Two grocery giants — Albertsons and Kroger — are set to merge in an approximately $24.6 Billion deal, according to a joint announcement.
This transaction, expected to be completed in 2024, will combine two of the nation’s largest supermarket chains and create one of the nation’s largest private employers. With nearly 5,000 stores and more than $200 billion in sales, the two companies combine to employ 710,000 people – most of whom are unionized, according to CNN.
Both companies operate in the Washington, D.C. metropolitan area under the Safeway and Harris Teeter brands.
“We are bringing together two purpose-driven organizations to deliver superior value to customers, associates, communities, and shareholders,” said Rodney McMullen, Kroger Chairman and Chief Executive Officer, who will continue serving as Chairman and CEO of the combined company. “Albertsons Cos. brings a complementary footprint and operates in several parts of the country with very few or no Kroger stores. This merger advances our commitment to build a more equitable and sustainable food system by expanding our footprint into new geographies to serve more of America with fresh and affordable food and accelerates our position as a more compelling alternative to larger and non-union competitors. As a combined entity, we will be better positioned to advance Kroger’s successful go-to-market strategy by providing an incredible seamless shopping experience, expanding Our Brands portfolio, and delivering personalized value and savings.

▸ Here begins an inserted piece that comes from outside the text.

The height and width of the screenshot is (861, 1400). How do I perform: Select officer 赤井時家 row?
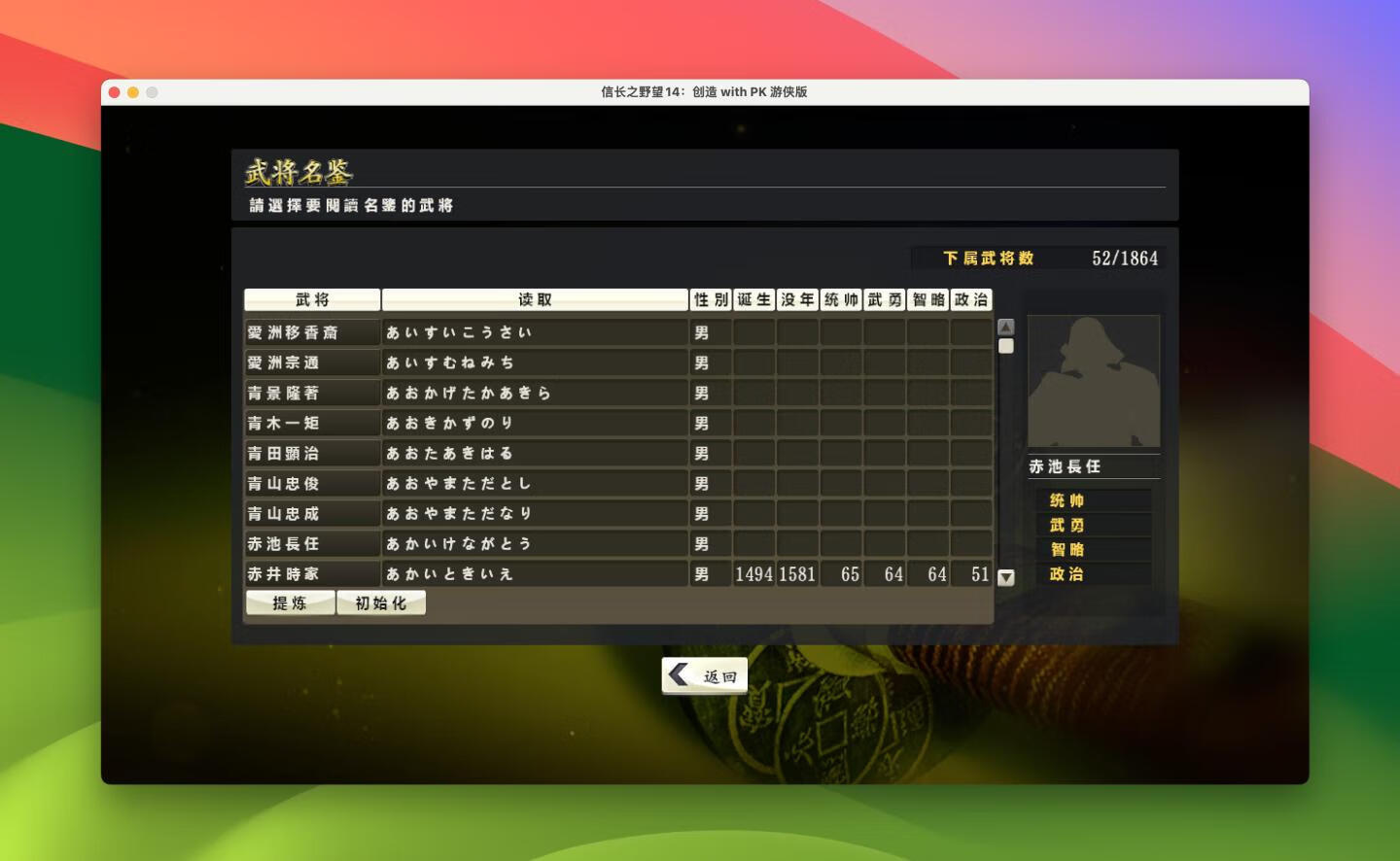click(311, 573)
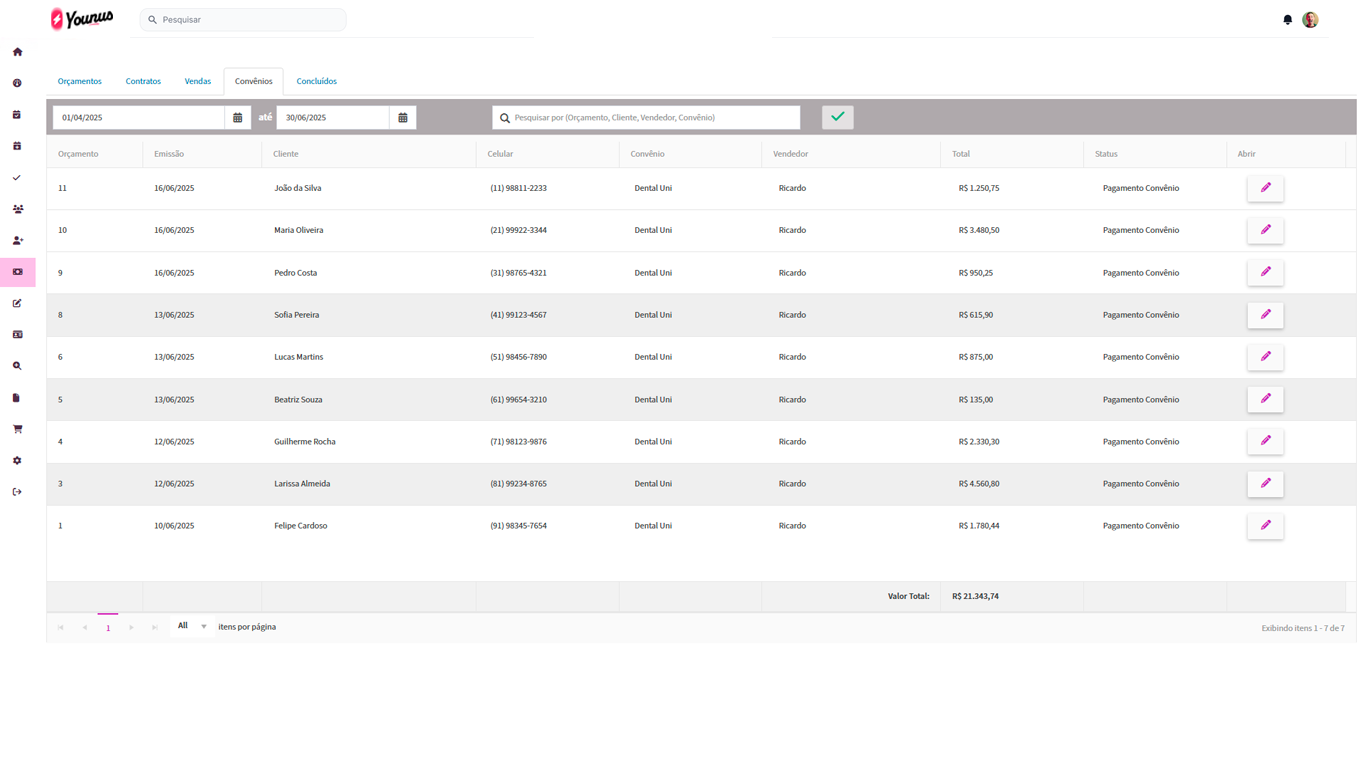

We’ll also be able to further enhance technology and innovation, promote healthier lifestyles, extend our health care and pharmacy network and grow our alternative profit businesses. We believe this transaction will lead to faster and more profitable growth and generate greater returns for our shareholders.”
“This transaction is a testament to the passion and commitment of both Albertsons Cos. and Kroger associates,” McMullen added. “Supporting and investing in our associates is foundational to both of our organizations and will continue to be a critical pillar of our success. Kroger has a track record of successful integrations that combine the strengths of each company while maintaining and enhancing each organizations’ distinctive banners and storied histories. As a combined company, we will build on our similar values to create a culture that embraces diversity, equity and inclusion and fosters a best-in-class associate experience by enabling, supporting and empowering our associates to unlock their full potential. Importantly, the merger secures union jobs and we will continue to work with local unions across America to serve our communities. We look forward to bringing the Albertsons Cos. and Kroger families together to create new and exciting career opportunities for associates.”
This morning’s announcement has already been met with some criticism. As reported by CNN, Sen. Bernie Sanders (D-Vermont) called the deal an “absolute disaster” and urged the Biden administration to reject it. Anti-monopoly organization, American Economic Liberties Project, stated that the merger would harm market competition, small businesses, and particularly consumers.
Currently, the Federal Trade Commission is investigating anticompetitive practices in the grocery industry. Amazon, Kroger, and others were asked to provide information about the causes of empty shelves and rising prices in the United States last year.